Text block:
....................

As this realisation dawned on me, anger took over. I began to notice other children. At each road junction young children dashed out between the hooting cars and red buses to sell trinkets or soiled Indian flags, young women, scarcely more than girls themselves, with a baby at the hip, putting their hands to their mouths miming hunger while tapping on the taxi windows. Later on someone told me that there are an estimated 100,000 street children in the city and environs of Bombay alone - perhaps 90% are from the slums, spending the day on the street scavenging, begging, selling whatever they can find, then returning to one of the sprawling slums that infest the city at Daravi or by the stagnant water and concrete pipes of the Mahim Creek.
As I toiled onwards worrying that I would lose myself again or get caught by another scam, the time ran on and when I eventually got pointed in the right direction by some kind soul, I found my destination was a thirty storey concrete block of flats and my appointment was on the 22nd floor, reached by an ancient tiny lift which took an age to reach the appointed level. The flat door was open and I found the family I was to meet assembled there.

....................

Activities:
- 1) Answer these questions using the Bombay account.
(a) How many street children are estimated to live in the city and environs of Bombay?
(b) How many storeys did the block of flats have?
(c) On which floor was the appointment?
- 2) Carry on the Bombay account, beginning after its final sentence.
The records that follow are taken from a different source than the Bombay account.

....................

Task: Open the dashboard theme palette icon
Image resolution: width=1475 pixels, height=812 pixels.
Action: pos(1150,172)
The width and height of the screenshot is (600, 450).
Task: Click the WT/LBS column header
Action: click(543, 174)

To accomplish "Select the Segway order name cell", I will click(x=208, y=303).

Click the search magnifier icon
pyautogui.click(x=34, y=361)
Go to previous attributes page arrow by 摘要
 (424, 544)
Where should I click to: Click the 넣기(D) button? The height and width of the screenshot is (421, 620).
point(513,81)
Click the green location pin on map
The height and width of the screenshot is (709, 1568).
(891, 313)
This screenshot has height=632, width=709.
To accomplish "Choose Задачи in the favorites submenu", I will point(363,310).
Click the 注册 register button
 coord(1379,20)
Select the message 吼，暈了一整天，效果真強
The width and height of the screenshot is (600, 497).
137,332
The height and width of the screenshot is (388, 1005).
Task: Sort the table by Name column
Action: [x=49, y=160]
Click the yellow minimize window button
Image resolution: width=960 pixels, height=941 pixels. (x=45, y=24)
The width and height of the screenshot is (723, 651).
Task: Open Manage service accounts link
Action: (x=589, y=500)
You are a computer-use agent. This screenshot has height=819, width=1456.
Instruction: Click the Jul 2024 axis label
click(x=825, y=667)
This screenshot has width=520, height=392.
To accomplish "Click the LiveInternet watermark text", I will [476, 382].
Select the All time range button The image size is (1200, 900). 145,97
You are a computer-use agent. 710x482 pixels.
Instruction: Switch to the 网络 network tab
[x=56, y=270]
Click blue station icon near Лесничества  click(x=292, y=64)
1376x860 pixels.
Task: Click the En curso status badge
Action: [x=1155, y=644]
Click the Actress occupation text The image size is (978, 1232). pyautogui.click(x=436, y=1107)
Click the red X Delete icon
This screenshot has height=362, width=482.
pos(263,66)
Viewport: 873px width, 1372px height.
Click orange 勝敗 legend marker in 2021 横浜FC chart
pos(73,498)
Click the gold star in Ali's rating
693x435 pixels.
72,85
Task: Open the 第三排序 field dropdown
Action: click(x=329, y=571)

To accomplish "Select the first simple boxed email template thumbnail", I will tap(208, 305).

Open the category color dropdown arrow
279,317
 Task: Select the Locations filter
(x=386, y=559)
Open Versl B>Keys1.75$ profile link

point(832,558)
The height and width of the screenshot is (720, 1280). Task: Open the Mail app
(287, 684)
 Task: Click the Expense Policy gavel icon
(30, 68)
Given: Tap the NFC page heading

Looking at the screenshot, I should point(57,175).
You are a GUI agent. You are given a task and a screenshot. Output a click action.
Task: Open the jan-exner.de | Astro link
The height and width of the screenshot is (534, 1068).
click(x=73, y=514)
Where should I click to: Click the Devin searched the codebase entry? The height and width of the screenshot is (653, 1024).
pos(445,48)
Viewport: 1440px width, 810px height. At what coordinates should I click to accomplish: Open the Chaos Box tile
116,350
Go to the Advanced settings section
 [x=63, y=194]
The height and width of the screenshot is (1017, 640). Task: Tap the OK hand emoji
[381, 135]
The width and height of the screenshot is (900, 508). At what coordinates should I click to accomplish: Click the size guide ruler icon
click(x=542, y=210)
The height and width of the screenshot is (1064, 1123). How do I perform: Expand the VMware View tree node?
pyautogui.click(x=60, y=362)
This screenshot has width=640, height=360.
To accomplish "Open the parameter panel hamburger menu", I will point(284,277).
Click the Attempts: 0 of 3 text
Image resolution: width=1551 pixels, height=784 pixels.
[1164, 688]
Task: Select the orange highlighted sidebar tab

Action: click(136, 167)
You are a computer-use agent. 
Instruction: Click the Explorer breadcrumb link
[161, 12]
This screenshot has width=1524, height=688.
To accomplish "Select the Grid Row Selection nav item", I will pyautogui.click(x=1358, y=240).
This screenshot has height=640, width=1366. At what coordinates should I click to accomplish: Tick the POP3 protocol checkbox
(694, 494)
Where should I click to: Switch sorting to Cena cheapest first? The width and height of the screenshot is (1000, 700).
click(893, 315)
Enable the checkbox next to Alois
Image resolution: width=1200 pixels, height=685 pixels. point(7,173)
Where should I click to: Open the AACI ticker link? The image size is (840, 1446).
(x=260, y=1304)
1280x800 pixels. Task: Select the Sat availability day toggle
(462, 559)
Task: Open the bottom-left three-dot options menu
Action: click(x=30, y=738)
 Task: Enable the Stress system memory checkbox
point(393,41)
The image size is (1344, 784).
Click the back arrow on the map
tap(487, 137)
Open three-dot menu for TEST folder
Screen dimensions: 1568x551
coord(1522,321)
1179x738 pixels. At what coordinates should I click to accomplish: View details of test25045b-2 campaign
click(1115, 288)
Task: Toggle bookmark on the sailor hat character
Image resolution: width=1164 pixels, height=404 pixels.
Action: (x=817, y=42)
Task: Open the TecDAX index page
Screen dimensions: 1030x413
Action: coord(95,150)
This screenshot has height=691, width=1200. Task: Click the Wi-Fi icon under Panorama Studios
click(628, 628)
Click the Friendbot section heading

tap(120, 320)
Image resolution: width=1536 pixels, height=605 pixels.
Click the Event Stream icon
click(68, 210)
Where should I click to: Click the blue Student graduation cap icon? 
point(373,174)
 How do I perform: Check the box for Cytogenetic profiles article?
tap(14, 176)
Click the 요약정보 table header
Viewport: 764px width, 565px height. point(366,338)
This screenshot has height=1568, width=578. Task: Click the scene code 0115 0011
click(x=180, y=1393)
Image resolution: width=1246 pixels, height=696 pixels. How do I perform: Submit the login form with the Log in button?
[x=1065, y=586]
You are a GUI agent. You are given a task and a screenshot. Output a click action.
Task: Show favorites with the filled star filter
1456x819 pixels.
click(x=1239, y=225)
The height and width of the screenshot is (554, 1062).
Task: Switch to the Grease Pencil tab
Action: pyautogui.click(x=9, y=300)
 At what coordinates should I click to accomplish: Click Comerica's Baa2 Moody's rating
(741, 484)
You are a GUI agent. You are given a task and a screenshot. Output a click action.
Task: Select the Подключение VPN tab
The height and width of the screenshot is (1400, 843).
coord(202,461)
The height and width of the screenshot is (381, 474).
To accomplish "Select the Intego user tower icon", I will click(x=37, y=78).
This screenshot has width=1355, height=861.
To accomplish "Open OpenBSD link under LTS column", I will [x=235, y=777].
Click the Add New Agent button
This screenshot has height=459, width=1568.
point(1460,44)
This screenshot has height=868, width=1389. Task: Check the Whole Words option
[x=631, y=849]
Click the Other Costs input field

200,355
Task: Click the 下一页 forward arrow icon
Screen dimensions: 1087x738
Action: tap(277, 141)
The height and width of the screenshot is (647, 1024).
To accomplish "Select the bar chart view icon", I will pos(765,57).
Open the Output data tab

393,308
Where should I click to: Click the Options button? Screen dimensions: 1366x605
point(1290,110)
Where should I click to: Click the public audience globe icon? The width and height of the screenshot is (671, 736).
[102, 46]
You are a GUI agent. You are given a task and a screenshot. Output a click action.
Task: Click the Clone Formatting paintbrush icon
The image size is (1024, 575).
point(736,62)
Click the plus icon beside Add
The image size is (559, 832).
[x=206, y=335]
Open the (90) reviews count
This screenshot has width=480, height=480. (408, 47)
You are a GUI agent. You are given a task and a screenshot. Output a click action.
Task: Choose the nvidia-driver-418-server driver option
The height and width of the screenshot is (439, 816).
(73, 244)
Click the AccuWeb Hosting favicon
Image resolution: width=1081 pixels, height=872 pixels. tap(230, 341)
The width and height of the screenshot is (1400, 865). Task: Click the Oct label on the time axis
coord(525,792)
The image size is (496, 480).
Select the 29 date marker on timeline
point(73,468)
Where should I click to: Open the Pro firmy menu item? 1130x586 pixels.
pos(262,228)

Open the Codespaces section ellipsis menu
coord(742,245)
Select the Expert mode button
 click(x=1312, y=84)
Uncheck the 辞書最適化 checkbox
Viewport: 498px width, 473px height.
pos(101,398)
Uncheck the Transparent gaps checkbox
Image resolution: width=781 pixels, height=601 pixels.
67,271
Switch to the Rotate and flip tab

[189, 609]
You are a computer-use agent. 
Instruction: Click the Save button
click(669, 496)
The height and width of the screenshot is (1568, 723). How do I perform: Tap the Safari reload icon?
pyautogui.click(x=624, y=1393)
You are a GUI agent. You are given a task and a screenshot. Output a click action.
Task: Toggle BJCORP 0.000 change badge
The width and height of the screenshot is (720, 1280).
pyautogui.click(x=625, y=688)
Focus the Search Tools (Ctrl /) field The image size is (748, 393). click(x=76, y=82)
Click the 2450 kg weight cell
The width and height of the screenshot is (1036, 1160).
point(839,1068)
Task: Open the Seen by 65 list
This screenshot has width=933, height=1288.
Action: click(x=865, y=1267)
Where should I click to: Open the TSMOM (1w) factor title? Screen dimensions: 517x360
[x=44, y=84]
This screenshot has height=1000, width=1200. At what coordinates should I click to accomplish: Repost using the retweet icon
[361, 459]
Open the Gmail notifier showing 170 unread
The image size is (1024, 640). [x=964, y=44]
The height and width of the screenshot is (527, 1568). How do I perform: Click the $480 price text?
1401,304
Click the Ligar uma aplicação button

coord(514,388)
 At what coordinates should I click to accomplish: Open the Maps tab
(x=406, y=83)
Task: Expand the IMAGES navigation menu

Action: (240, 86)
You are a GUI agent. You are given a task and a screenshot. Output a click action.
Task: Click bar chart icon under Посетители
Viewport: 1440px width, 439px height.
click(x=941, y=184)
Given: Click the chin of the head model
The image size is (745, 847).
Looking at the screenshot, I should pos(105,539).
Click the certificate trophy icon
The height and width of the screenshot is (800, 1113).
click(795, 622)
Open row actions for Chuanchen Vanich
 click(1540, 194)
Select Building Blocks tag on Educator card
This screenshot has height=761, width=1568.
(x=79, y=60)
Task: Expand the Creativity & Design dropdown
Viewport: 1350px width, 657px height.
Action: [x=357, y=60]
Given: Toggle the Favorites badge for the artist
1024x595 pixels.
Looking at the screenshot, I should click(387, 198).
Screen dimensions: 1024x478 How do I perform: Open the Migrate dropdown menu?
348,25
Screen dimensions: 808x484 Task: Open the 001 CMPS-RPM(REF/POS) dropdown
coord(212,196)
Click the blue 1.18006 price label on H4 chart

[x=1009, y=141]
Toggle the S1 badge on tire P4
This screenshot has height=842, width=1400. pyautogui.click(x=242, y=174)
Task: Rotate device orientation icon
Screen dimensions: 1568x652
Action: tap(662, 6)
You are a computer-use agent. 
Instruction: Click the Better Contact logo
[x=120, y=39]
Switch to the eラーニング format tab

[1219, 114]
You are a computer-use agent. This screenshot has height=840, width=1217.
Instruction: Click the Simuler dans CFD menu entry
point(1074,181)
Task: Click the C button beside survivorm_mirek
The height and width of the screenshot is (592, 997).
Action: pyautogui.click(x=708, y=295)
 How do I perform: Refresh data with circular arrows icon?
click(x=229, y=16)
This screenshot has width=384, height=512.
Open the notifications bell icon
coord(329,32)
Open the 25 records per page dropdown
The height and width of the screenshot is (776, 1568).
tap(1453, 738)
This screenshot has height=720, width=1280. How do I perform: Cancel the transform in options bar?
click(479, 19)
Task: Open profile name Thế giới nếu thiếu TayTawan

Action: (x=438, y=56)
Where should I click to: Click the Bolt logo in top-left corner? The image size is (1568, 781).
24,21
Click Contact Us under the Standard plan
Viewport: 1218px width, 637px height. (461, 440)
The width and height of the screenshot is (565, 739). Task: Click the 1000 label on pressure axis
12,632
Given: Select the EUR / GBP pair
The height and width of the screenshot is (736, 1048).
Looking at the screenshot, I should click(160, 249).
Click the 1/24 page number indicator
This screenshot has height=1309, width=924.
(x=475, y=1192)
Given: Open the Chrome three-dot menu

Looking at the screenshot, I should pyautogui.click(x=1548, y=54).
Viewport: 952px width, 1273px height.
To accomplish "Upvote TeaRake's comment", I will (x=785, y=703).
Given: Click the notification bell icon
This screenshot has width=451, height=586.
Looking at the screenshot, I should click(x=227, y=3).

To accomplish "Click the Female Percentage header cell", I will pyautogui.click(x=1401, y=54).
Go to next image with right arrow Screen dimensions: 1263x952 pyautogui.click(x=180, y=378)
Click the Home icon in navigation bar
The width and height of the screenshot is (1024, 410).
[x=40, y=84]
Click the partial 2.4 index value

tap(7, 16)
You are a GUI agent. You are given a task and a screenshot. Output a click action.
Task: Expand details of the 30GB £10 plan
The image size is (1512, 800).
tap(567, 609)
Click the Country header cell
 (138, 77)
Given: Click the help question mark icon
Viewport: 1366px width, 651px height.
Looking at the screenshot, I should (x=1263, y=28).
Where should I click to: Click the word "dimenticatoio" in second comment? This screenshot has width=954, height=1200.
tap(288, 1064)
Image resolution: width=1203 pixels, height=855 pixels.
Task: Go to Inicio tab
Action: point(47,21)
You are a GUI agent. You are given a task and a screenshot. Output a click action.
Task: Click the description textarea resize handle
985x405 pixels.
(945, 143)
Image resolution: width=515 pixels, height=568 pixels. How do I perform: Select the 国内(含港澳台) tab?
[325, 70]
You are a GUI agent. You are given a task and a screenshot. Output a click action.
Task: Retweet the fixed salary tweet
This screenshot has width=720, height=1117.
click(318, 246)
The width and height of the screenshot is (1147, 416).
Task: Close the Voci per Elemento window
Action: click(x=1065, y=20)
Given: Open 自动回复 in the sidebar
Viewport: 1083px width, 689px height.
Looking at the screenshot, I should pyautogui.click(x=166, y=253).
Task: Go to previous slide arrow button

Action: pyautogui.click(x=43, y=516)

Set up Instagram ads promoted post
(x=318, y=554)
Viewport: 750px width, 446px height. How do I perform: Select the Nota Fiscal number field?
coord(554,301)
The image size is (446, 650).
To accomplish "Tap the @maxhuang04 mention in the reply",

....................

Per-task outputs:
- 1)
(a) An estimated 100,000.
(b) Thirty.
(c) The 22nd floor.

- 2)
The sponsorship programme was administered by an elderly couple, Rusi and Freny Toddywalla, both members of the Theosophical Order of Service on behalf of Save the Children, who at that time had over 700 children on their books receiving a small annual donation towards school fees and medical supplies. My worries and nerves were soon transformed by the engaging activities of the girl's two year old cousin who broke the ice and the stiff formality of my greeting was soon dissipated. After introductions, tea and biscuits and the inevitable garlanding, I found myself taken under the wing of my ‘adopted’ family and the aunt pressed some notes into the hand of 'Clara' and she and her two brothers were given the task over the next two days of taking me sightseeing around the city. I tried to protest that I should pay, but I was their guest and the rules of hospitality required that I should accept their generosity with grace.
I saw, of course, their city. We saw the marble monuments, the grand buildings, the Gateway of India where the city had received King George V in 1911, the Taj Hotel where two year old Tuzar insisted on going to the toilet amid the gold-plated taps and marble washbasins. We also saw the slums, the dirt, we travelled on an ancient red double-decker bus, we ate - to my trepidation - at a roadside kiosk, they took me to the Hanging Gardens and drank coconut juice and I saw the children, dirty bright-eyed urchins looking longingly at what I was eating and I wasn’t hungry. My young guides were cross with me when I gave half of my nan bread sandwich away.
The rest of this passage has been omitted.